PS. The reason for wanting to build a room-in-room in the top part of the "L" at a later time, is to be able to record in it, while monitoring outside of the room. Nothing more. The room itself bleeds very little sound both outwards and inwards at this time. Also, I have a ventilation system in the house which sends heated fresh air into the studio, and the sound of the air flowing into the room is making some noise which I want to avoid by doing this, so I don't have to shut down the ventilation system when we do vocal takes.


----------



## John_Magnus (Nov 4, 2013)

I see the picture I added from Tinypic did not appear, not sure what happened. Here goes, attempt #2 


http://i42.tinypic.com/29bjchz.png


----------



## bpape (Sep 14, 2006)

A is more predictable but B gives your walls helping push reflections back toward the rear of the room and most likely actually more symmetry, at least in what woudl be the front 1/3 of the space. Really just a trade off so work with what's better for usability and ability to treat. 

While it does take some time, it would be worth your while to experiment with both setups and see what you feel the better starting point is. Very tough to make this call purely from a picture without listening. I've seen both work well and both work badly.


----------



## mrterry (Jun 14, 2013)

Hello John, 

Give me an e-mail address and I will send you some photos of what we did for a DJ/musician (yes, they do exist!!) who had real problems with his half-basement studio and was in a similar type of situation as you are.

OK, the room was more or less just a rectangle with a 200 cm ceiling but he was only using about half of it for the control room/mix area. All hard surfaces, of course, and a very noticeable bass hump that made mixes very inaccurate. 

As always, budget was a problem but he ended up a happy bunny 

Coming back to some of your questions, I would tend to go with Solution A, having had to work with similar situations on the past.
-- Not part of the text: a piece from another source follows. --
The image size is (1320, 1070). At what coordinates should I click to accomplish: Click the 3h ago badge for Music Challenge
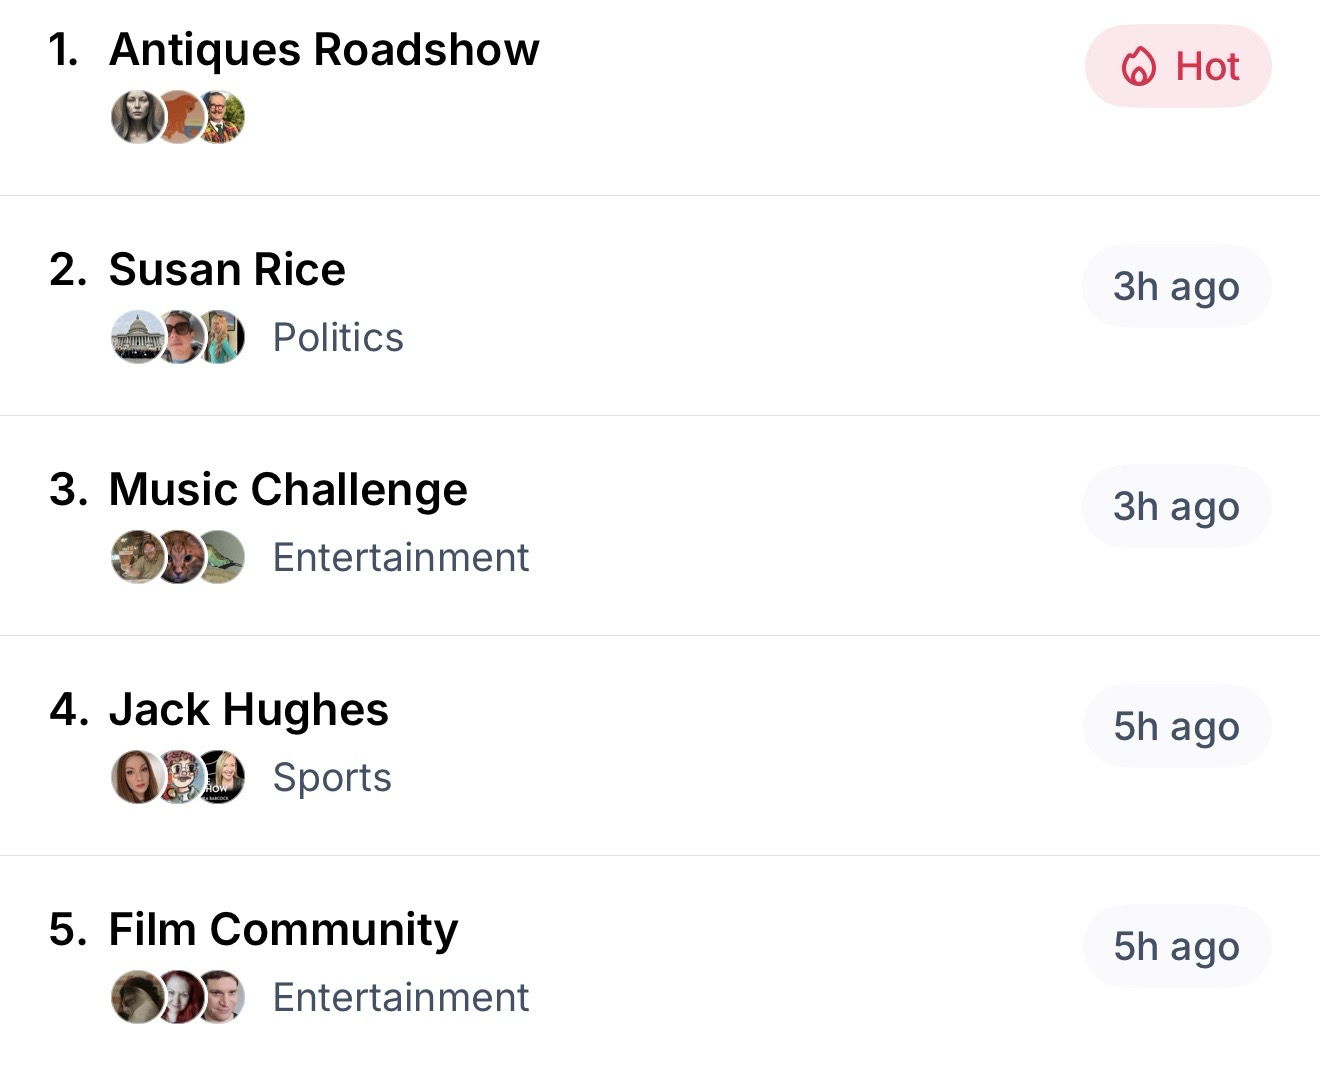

You are basically in a nearfield monitoring situation so getting the space around you to give a decent response is the most vital.

However, at the end of the day, it is what works best for you as a working environment. Compromises will be inevitable!

Not too sure of your reasoning behind a 'room-in-a-room' with regards to aircon (or air exchange): is too high an air velocity the problem? In this case, you will either have to reduce the flow rate or turn it off. However, you do not want the girl singer to pass out during vocal takes 

The problem with airflow is that we do not hear it (or more correctly, the brain discards it) but the microphone does, and therein lies the problem.

If isolation is not an issue with your room, it seems to me over the top to go in this direction. However, a float floor is always useful. As a by-the-by, is the ceiling height the bare ceiling or with the suspended grid in place? There are ready-made acoustic elements that will drop into a ceiling frame and you could consider a mixture of absorption and diffusion.

The combined control room/studio is not a new approach but it can work well with good planning and thinking about what it is that you want to do. If George Massenburg can do it...

Cheers, TN


----------